GS-EVT: Cross-Modal Event Camera Tracking based on Gaussian Splatting
This work addresses reliable localization for intelligent mobile platforms under challenging dynamics and illumination, representing an incremental improvement by integrating event cameras with existing Gaussian splatting methods.
The paper tackles robust self-localization for mobile platforms by using event cameras for motion tracking, achieving stable and accurate tracking across various data sequences through a cross-modal approach that leverages Gaussian splatting for realistic view rendering.
Reliable self-localization is a foundational skill for many intelligent mobile platforms. This paper explores the use of event cameras for motion tracking thereby providing a solution with inherent robustness under difficult dynamics and illumination. In order to circumvent the challenge of event camera-based mapping, the solution is framed in a cross-modal way.

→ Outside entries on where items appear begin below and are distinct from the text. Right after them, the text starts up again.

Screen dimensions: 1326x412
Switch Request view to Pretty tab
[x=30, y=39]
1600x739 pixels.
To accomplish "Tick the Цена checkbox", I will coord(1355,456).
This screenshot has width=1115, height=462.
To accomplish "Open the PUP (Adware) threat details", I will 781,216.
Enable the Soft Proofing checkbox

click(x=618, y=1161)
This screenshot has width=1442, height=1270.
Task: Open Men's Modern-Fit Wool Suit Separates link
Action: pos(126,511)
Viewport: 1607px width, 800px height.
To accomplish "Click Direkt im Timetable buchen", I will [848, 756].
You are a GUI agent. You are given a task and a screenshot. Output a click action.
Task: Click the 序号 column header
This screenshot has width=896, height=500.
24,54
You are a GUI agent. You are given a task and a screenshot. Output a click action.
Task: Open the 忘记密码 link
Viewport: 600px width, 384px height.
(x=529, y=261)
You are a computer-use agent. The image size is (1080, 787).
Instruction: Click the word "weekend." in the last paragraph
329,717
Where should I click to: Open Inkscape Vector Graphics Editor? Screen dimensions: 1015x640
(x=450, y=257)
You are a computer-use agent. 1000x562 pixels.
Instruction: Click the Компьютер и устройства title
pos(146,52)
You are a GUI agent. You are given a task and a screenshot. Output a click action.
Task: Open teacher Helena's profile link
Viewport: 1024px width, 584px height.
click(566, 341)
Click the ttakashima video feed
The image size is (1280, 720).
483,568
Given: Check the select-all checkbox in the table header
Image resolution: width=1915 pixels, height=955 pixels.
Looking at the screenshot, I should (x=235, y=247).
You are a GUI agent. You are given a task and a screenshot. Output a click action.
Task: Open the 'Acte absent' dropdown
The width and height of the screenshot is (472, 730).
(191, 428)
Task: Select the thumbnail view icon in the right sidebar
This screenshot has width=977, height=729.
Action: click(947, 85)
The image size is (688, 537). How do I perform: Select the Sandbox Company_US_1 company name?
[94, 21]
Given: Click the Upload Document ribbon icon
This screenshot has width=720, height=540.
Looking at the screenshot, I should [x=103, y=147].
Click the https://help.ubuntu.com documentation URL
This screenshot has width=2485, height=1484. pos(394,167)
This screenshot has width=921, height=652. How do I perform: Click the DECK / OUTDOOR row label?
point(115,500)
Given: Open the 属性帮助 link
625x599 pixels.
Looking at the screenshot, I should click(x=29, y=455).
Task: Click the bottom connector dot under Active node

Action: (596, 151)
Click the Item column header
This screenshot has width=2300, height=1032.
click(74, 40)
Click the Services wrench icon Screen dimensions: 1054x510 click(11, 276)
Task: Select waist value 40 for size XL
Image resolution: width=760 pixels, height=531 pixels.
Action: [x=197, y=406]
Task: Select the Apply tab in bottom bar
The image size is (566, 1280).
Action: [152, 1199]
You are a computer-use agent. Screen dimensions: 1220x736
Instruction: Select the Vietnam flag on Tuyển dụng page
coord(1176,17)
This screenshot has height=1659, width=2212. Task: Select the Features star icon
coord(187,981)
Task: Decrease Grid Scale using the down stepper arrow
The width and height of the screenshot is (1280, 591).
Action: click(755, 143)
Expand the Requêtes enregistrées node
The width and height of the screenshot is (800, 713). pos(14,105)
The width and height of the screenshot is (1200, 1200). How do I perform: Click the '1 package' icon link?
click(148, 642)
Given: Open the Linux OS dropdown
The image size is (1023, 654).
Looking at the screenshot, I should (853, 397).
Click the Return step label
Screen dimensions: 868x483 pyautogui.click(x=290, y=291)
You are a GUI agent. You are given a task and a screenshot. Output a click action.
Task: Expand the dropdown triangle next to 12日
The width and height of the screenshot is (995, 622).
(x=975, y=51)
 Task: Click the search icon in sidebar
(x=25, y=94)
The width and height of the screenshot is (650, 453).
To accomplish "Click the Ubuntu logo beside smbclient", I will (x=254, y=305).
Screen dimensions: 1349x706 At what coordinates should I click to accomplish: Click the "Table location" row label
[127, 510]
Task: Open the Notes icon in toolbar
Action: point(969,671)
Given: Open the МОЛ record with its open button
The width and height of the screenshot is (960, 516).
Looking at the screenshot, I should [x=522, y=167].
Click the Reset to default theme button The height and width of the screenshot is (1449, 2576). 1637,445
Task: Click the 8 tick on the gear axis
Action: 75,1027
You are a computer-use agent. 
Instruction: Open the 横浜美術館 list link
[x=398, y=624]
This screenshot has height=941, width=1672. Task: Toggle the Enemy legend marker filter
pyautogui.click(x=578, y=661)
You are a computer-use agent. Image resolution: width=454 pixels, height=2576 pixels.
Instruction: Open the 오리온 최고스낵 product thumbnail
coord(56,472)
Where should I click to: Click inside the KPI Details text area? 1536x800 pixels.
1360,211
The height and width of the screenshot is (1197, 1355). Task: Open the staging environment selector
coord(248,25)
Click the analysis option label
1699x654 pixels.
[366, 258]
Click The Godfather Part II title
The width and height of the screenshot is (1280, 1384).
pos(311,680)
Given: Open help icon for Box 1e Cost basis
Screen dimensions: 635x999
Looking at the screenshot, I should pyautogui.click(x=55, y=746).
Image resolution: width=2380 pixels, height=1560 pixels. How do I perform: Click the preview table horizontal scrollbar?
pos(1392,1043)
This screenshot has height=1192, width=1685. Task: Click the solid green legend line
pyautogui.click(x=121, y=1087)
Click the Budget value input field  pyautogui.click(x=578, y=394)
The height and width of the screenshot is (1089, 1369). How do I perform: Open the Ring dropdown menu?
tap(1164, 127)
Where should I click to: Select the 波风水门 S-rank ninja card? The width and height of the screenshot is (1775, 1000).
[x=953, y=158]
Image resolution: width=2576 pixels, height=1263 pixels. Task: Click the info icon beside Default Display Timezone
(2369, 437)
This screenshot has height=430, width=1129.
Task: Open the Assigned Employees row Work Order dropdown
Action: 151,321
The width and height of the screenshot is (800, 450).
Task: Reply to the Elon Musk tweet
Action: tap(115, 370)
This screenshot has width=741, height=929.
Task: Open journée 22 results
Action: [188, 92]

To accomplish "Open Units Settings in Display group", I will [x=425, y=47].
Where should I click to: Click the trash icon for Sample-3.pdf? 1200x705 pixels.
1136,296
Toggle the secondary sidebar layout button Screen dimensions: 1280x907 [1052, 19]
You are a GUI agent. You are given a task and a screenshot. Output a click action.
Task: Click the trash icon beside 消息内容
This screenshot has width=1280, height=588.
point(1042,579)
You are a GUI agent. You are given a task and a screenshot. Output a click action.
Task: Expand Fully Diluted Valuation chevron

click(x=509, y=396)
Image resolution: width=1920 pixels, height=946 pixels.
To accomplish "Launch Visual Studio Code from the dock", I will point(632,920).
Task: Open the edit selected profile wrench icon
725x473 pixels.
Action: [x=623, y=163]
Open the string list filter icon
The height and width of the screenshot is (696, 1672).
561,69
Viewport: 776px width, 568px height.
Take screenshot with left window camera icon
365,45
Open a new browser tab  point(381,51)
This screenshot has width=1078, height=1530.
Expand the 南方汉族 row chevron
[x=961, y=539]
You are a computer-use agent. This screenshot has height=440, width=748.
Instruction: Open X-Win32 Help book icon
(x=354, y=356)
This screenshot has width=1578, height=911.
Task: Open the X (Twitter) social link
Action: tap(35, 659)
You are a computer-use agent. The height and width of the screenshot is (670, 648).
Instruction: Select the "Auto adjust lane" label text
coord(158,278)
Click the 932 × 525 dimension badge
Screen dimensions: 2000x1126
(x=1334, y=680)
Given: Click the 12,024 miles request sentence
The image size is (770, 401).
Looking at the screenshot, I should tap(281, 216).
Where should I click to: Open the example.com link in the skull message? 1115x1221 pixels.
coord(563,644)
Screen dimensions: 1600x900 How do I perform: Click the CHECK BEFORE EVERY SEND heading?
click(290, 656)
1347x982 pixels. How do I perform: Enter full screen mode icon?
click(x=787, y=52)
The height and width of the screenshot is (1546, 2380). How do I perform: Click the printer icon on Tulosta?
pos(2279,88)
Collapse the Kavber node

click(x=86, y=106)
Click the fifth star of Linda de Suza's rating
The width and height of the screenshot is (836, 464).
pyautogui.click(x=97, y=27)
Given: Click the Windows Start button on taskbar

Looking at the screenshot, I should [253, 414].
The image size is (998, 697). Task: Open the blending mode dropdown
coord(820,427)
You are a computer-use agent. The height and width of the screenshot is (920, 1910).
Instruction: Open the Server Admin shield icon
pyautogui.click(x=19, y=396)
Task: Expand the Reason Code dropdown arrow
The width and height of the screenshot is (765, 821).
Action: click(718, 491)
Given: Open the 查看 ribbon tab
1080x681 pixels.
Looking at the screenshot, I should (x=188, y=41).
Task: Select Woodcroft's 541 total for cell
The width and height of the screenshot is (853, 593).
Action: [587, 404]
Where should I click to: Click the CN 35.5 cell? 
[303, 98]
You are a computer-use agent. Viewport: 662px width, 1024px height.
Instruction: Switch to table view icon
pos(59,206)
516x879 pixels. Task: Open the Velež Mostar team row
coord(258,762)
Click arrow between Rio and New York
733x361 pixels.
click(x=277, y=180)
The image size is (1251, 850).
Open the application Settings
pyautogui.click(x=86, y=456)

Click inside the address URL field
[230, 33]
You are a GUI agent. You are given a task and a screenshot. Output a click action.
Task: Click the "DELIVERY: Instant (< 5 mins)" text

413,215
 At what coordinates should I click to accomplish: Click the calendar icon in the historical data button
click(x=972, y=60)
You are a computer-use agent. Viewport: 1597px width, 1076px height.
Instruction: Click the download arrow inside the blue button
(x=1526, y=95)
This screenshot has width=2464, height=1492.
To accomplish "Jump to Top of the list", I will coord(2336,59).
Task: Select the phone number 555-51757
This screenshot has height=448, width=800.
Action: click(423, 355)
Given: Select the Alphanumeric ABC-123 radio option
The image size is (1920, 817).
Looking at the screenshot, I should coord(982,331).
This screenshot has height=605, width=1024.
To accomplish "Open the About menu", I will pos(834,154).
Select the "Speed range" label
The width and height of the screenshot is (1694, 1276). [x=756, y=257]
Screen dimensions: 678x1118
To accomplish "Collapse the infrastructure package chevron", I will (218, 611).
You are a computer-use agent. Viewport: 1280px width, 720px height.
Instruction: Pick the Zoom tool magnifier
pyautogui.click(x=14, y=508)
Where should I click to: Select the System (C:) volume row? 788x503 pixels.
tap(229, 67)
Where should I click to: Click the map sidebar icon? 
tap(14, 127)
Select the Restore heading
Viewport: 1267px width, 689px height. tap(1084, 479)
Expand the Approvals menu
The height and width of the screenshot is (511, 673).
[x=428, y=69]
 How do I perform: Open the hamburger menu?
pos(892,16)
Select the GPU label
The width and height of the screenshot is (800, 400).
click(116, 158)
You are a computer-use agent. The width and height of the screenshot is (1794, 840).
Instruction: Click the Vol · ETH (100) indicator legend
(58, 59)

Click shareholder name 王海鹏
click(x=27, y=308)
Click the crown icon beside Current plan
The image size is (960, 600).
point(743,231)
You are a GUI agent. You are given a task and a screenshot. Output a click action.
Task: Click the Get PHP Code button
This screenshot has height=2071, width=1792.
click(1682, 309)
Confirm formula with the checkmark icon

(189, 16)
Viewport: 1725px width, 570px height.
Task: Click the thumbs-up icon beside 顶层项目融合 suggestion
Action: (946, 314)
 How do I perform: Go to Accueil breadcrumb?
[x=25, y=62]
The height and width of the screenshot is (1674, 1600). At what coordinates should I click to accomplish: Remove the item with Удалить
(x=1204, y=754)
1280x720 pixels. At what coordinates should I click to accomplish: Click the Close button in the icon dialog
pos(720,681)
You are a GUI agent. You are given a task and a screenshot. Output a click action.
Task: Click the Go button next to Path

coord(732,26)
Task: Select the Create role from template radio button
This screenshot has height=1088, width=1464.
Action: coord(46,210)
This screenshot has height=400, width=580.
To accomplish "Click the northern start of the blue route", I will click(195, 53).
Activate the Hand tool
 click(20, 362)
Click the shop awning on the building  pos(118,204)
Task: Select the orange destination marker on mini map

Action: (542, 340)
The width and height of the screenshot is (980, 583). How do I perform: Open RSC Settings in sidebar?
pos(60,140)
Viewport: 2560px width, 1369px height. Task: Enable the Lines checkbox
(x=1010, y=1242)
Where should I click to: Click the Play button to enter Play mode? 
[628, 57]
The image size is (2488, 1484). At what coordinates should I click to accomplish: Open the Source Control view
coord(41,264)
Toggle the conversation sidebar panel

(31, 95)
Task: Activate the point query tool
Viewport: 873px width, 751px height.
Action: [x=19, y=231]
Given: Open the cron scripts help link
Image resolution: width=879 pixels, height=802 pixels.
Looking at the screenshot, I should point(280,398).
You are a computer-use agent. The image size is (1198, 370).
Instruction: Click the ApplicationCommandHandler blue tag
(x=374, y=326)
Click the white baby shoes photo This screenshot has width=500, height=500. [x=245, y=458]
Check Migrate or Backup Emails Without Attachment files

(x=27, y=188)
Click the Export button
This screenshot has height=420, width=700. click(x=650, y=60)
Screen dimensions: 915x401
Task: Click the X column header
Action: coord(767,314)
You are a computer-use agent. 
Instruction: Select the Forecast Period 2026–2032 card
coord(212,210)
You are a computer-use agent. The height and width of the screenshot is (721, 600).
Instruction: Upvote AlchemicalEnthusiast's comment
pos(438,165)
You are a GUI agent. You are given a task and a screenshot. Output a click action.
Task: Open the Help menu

It tracks a map representation that comes directly from frame-based cameras. Specifically, the proposed method operates on top of gaussian splatting, a state-of-the-art representation that permits highly efficient and realistic novel view synthesis. The key of our approach consists of a novel pose parametrization that uses a reference pose plus first order dynamics for local differential image rendering. The latter is then compared against images of integrated events in a staggered coarse-to-fine optimization scheme. As demonstrated by our results, the realistic view rendering ability of gaussian splatting leads to stable and accurate tracking across a variety of both publicly available and newly recorded data sequences.